Il quinto è un brevilineo che arriva dal Gavorrano e si chiama Francesco Potenza: ha 27 anni, 14 gare in B e 104 tra Prima e Seconda.

Il sesto, Roberto Di Maio, è un difensore esperto come Migliaccio (31 anni) e due anni fa giocava in serie B alla Nocerina (37 presenze), poi è passato da Lecce e L'Aquila.

All'esordio nel nuovo anno, rinforzata dai nuovi acquisti, la Torres ha battuto in trasferta il Cuneo 0-1 grazie ad un'autorete. Hanno giocato titolari Leone, Migliaccio, Infantino e Potenza.
Nella vittoria 2-1 sull'Alessandria di domenica scorsa hanno giocato titolari Leone in porta, Migliaccio e Di Maio in difesa, Infantino (che ha segnato su rigore) e Potenza davanti. Ciotola è entrato all'8° del secondo tempo.


martedì 14 gennaio 2014

Lettera dalla Gradinata



Tutti allo stadio. in occasione della partita Forlì-Torres i ragazzi della Gradinata invitano allo stadio Morgagni tutti i tifosi e appassionati dei colori biancorossi a stringersi attorno alla squadra e sostenerla in questo momento difficile del campionato per cercare di raggiungere un obiettivo storico, la C unica che per la squadra della nostra città è fondamentale raggiungere. 

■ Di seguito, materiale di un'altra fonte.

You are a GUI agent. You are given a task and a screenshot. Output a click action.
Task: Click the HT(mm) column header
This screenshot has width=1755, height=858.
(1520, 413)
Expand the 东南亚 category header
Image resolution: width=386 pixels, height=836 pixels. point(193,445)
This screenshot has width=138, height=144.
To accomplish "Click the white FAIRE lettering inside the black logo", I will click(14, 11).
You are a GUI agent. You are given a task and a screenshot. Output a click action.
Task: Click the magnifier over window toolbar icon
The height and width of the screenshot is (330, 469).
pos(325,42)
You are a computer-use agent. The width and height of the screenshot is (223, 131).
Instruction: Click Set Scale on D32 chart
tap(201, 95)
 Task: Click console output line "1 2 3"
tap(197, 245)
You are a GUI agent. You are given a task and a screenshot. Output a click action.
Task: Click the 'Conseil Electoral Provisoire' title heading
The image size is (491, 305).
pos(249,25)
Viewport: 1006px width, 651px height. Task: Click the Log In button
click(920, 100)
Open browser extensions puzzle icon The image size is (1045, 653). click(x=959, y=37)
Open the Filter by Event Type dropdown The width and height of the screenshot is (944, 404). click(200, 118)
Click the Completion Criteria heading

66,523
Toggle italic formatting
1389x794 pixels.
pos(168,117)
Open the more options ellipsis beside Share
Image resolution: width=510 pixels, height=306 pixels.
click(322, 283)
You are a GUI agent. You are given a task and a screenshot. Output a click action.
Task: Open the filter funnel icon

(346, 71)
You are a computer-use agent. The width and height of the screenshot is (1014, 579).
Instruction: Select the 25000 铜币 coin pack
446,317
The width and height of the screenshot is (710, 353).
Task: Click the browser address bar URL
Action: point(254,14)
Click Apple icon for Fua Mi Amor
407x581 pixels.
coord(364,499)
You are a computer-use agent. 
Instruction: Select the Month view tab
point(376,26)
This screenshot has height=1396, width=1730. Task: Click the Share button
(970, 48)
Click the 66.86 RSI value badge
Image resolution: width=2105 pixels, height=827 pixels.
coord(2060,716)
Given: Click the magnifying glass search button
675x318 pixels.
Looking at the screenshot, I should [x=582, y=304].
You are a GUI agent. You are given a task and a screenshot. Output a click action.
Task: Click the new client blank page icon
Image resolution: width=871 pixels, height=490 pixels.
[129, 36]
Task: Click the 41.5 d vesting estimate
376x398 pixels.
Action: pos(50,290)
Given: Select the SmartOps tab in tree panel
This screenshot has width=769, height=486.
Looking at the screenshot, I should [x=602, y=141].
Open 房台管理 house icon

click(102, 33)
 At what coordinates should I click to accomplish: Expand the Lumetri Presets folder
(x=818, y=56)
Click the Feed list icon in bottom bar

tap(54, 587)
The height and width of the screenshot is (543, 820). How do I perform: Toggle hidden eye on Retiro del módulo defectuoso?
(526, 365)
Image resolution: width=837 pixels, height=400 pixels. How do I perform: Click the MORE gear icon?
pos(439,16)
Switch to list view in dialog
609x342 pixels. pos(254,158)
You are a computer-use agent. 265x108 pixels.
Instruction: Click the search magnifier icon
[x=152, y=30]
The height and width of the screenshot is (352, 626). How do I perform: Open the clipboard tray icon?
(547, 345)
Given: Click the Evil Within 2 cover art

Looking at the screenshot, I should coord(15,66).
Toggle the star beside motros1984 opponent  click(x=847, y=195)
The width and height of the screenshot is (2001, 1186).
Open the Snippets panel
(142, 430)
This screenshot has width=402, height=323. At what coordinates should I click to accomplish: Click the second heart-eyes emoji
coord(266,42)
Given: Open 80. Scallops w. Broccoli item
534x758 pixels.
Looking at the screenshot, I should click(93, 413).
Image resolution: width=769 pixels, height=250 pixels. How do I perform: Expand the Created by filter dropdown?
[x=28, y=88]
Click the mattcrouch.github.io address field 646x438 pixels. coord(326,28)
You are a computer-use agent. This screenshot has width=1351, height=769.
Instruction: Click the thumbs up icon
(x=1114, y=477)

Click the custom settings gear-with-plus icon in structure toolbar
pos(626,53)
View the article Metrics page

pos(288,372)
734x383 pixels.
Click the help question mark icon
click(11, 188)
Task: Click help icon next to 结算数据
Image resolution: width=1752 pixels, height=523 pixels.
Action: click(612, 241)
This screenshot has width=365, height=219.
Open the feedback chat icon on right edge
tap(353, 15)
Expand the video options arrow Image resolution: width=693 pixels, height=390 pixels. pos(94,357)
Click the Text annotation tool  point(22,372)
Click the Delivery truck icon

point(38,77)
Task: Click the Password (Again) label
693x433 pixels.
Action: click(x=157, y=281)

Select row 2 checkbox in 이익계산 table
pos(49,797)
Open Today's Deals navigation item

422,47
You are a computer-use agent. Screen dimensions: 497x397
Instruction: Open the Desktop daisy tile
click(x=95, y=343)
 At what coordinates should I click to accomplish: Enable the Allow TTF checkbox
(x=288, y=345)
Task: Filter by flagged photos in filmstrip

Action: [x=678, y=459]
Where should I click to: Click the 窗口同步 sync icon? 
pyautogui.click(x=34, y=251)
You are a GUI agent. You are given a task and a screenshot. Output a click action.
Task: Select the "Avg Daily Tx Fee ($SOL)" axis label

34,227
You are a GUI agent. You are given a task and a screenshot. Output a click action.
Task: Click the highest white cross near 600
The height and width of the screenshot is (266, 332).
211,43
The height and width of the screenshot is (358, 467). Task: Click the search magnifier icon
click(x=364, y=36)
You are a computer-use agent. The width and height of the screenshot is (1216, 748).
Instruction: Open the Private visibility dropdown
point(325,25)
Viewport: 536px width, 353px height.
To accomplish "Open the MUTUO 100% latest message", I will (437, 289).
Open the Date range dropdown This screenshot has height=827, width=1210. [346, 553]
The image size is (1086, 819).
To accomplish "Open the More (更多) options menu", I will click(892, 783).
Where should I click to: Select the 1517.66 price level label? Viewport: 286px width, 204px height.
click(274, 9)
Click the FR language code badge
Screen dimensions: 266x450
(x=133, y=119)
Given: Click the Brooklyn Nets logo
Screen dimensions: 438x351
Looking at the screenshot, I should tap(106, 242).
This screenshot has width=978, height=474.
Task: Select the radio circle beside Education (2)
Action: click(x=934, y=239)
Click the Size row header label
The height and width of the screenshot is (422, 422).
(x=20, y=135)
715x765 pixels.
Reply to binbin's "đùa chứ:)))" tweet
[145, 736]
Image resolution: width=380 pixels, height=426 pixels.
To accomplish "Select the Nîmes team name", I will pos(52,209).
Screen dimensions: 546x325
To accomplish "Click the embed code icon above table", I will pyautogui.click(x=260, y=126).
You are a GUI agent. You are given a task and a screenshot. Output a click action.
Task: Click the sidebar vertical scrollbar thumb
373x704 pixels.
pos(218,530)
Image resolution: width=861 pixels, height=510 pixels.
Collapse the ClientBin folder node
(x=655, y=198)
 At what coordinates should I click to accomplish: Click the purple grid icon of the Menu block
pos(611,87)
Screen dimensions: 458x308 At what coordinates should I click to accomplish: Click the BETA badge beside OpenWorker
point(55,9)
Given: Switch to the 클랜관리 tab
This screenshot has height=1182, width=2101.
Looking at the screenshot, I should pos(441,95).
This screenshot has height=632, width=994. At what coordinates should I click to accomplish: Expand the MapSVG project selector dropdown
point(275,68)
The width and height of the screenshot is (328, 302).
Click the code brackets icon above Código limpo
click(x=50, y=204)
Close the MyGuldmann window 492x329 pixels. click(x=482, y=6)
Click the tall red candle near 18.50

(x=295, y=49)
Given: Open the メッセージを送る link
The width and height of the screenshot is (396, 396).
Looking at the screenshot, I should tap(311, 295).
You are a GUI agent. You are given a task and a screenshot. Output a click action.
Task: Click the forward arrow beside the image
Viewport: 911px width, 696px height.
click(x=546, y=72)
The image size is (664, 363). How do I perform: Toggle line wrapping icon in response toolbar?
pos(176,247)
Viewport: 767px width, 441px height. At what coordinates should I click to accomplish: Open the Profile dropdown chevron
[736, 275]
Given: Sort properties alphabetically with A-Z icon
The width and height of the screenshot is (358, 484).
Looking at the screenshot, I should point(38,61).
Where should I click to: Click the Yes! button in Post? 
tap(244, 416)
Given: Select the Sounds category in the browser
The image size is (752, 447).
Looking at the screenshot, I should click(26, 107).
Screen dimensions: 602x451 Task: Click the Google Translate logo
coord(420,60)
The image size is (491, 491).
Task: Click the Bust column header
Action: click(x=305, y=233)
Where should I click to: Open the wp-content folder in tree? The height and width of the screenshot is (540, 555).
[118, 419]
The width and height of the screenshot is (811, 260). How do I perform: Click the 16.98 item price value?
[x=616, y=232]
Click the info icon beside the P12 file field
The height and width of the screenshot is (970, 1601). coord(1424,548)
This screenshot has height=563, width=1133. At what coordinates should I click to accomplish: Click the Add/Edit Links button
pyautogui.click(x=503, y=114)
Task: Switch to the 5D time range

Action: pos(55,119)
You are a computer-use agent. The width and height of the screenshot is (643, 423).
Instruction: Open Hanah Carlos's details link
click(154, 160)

Insieme si vince, forza ragazzi crediamoci. 

Tolte le parole di bocca.

Forte è a Foggia



L'ha annunciato lui stesso su Facebook stanotte, senza nascondere la felicità.

lunedì 13 gennaio 2014

Un godimento tira l'altro



Ai tre punti di Meda segue, oggi, un appuntamento storico per il Forlì. La società di viale Roma sarà infatti protagonista, alle 18 sul canale 200, del programma approfondimento Sky 'Matti da Lega Pro'.

A Sky son bravi in tutto, fenomenali: segnalo ad esempio la puntata sul Monza del 23 dicembre, con le 10 curiosità sui brianzoli da Casiraghi a Pozzetto. Oggi il servizio sarà curato da Alfredo Corallo, ex collaboratore del Corriere di Forlì.

Spulciando nell'ormai centenaria storia del Forlì, è saltato fuori anche di quella volta in cui un gruppetto di tifosi (capeggiato da indovinate chi) ha noleggiato la limousine per andare al Manuzzi a vedere Forlì-Milan.